TASK TO COMPLETE -> From the records below, set down exactly the lines starting with the line that contains "Task: Check the box for waybill 33093174 P" and going on through the line that contains "Task: Open the Optimizar menu". Nothing else is wanted.

SOURCE MATERIAL ->
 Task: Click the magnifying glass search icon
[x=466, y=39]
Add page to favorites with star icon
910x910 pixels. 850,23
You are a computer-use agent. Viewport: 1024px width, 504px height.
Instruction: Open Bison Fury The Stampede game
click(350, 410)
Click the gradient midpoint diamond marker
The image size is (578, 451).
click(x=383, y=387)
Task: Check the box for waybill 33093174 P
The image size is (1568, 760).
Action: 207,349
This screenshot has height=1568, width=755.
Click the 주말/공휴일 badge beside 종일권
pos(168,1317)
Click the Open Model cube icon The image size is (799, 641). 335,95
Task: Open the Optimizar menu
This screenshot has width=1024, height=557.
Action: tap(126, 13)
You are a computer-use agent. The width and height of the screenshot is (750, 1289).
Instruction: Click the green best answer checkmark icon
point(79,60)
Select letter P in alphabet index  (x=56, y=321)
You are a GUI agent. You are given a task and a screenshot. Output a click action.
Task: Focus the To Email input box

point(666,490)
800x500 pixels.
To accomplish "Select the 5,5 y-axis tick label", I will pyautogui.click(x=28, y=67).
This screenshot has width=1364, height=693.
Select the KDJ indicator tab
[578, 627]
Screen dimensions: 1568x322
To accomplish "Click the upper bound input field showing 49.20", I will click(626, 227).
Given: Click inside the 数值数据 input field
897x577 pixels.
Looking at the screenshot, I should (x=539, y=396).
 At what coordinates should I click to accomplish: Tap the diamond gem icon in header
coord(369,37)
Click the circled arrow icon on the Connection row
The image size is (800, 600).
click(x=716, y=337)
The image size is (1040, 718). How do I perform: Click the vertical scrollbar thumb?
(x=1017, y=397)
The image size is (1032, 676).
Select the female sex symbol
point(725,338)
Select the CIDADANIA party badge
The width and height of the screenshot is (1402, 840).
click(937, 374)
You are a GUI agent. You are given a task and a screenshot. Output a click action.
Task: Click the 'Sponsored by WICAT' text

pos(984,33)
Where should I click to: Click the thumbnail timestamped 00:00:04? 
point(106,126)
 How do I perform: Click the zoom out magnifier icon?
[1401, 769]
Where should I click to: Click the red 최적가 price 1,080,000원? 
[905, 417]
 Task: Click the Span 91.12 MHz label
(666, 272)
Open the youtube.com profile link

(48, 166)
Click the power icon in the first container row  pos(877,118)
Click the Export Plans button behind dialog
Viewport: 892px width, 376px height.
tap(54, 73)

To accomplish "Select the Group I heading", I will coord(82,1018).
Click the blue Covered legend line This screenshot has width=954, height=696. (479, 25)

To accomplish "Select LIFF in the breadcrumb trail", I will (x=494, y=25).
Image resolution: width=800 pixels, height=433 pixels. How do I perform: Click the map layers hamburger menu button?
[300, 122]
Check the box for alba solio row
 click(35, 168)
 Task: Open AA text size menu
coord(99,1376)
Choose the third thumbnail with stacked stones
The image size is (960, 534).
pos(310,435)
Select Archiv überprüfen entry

EXPECTED ANSWER ->
Task: Check the box for waybill 33093174 P
The image size is (1568, 760).
Action: 207,349
This screenshot has height=1568, width=755.
Click the 주말/공휴일 badge beside 종일권
pos(168,1317)
Click the Open Model cube icon The image size is (799, 641). 335,95
Task: Open the Optimizar menu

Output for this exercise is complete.